Well, as for what else Henry did in France, we know very little because he was busy planning for an invasion and of course, as we all know, as it happens, a successful one. After the Battle of Bosworth in 1485, he was to become King, and when he finally entered London, he moved directly to the principal metropolitan seat of English Kings at Westminster.

This, ladies and gentlemen, was an extraordinary moment. Not many people have thought about this very hard. I will tell you why: almost every single other monarch in English history, before they became King, had already known Westminster and Windsor and the other Royal Palaces, almost all of them had been brought up in them, but certainly they had all known them long before they had ascended the throne. Henry VII’s accession was something quite unique. He had never been to Westminster. He had never been to Windsor. He had never been to London! So, Henry knew nothing of English palaces and he knew nothing about how to live in them. In fact, his only experience of a proper monarchical life had been during that stay at the Louvre. So, how did this young man cope, as a complete novice, having had no experience of even observing a monarch at close quarters and having never before been to an English Royal Palace?

Well, the key to this was two women. The first was his wife. That is that wonderful portrait in the National Portrait Gallery – worth looking at him actually. We are going to talk about him quite a lot later but it is worth looking at him, just taking in the man captured in that wonderful panel.

But here is his wife, and she, together with a circle of former courtiers of Edward IV, were absolutely critical in acclimatising this complete novice to the notion of being a King. Elizabeth had been born in the Palace of Westminster. She was the oldest child of Edward IV and his Queen, Elizabeth Woodville, and during her life, she had succeeded in being daughter, sister, niece and wife of four English monarchs, in that order: Edward IV, Edward V, Richard III, and Henry VII. So she knew what she was doing…

But Elizabeth was not alone because she was closely allied with the King’s mother, Lady Margaret Beaufort, who had served both at the Court of Edward IV and the Court of Richard III, and these two women are absolutely crucial to understanding the King and his life at court because they were to be his guides in what was to him an extremely unfamiliar world.

______

YOUR OBJECTIVE: Reproduce everything in the passage on Henry VII from "But here is" down to "extremely unfamiliar world.". The entries after the passage on Henry VII have no role in this work.

SUPPLIED RECORDS:
______

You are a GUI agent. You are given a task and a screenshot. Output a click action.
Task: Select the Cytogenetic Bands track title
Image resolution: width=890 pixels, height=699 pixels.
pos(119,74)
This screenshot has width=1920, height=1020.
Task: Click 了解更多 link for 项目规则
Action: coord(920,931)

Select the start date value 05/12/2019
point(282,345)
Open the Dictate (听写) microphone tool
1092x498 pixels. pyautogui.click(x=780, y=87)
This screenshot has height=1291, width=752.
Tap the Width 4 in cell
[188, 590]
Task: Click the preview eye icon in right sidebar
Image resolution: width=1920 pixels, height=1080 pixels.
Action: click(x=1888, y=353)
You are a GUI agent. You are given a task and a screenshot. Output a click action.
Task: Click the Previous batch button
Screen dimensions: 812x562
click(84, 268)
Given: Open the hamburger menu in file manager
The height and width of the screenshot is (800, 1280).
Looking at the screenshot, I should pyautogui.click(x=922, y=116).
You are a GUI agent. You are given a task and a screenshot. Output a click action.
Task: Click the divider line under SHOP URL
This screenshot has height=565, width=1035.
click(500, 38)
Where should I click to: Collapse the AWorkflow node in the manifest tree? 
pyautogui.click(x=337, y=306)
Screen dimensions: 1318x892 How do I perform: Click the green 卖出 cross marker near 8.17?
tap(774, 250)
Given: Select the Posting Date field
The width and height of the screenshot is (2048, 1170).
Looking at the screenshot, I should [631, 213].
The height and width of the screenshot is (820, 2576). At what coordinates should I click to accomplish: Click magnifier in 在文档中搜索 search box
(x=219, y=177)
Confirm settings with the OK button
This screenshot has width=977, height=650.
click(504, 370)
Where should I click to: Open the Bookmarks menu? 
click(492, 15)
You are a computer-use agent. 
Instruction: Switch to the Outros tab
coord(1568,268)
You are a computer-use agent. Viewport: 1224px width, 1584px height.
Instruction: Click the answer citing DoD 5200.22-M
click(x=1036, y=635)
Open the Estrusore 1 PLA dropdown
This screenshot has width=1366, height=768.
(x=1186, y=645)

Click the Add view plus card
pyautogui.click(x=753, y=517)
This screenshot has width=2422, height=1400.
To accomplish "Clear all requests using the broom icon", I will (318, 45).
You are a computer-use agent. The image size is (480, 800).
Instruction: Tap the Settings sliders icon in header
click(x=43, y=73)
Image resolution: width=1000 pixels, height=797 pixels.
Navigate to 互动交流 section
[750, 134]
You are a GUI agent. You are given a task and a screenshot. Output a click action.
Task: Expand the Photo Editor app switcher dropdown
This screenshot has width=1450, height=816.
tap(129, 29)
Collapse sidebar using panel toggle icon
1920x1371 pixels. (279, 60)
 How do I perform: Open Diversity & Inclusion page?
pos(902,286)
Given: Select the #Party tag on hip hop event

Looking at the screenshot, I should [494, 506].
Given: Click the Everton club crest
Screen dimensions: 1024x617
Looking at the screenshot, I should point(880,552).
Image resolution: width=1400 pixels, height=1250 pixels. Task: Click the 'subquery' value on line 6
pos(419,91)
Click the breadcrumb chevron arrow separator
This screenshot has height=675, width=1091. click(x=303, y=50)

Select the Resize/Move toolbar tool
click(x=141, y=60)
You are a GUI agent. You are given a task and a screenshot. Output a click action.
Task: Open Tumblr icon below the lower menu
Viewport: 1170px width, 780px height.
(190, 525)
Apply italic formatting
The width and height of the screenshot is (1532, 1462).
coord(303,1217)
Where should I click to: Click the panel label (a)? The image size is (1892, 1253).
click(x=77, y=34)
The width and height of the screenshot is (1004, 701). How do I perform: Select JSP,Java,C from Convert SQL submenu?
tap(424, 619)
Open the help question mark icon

______

RESPONSE TO THIS EXERCISE:
But here is his wife, and she, together with a circle of former courtiers of Edward IV, were absolutely critical in acclimatising this complete novice to the notion of being a King. Elizabeth had been born in the Palace of Westminster. She was the oldest child of Edward IV and his Queen, Elizabeth Woodville, and during her life, she had succeeded in being daughter, sister, niece and wife of four English monarchs, in that order: Edward IV, Edward V, Richard III, and Henry VII. So she knew what she was doing…

But Elizabeth was not alone because she was closely allied with the King’s mother, Lady Margaret Beaufort, who had served both at the Court of Edward IV and the Court of Richard III, and these two women are absolutely crucial to understanding the King and his life at court because they were to be his guides in what was to him an extremely unfamiliar world.